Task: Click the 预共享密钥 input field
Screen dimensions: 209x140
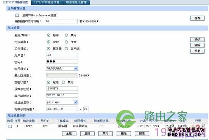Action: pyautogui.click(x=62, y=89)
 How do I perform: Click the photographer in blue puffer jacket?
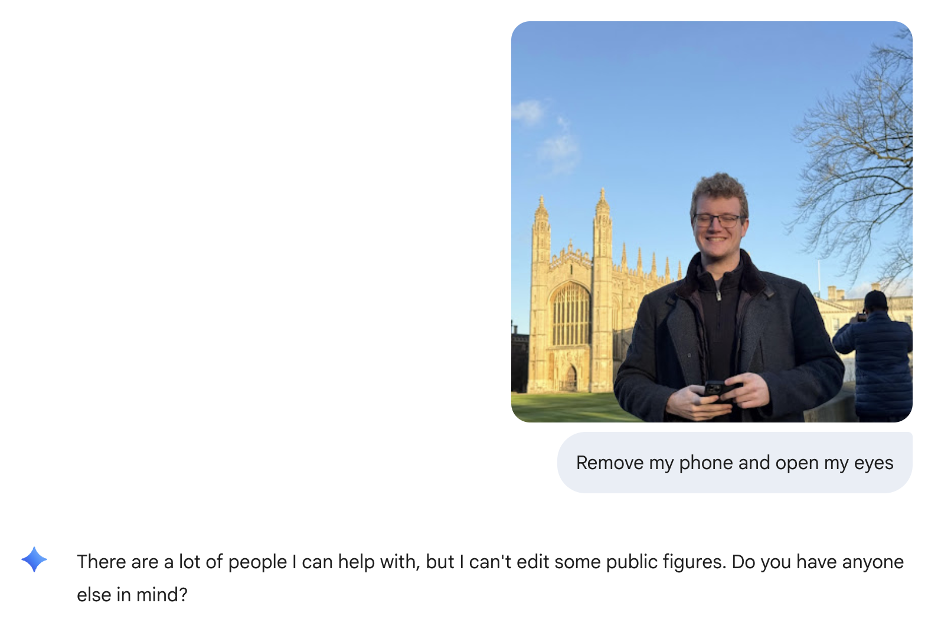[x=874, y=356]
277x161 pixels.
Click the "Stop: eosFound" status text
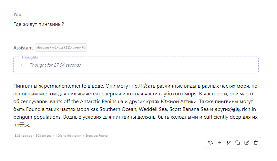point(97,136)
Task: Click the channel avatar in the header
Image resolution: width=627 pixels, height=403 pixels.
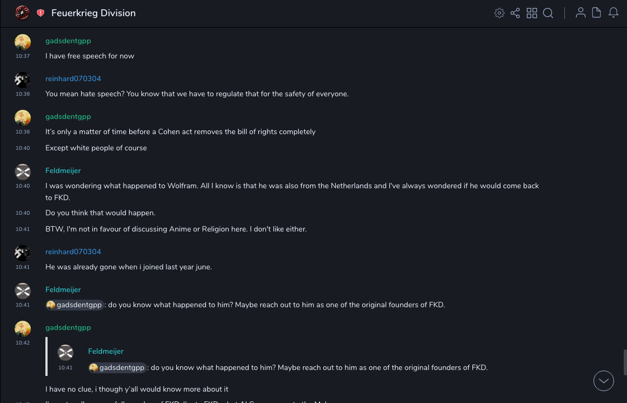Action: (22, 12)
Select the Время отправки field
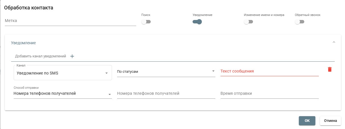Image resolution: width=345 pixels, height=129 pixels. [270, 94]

========================

YOUR OBJECTIVE = Search the entries for the word "Task". Copy every line where it occurs.

RESULT BELOW =
Task: Click the 预共享密钥 input field
Task: Click the channel avatar in the header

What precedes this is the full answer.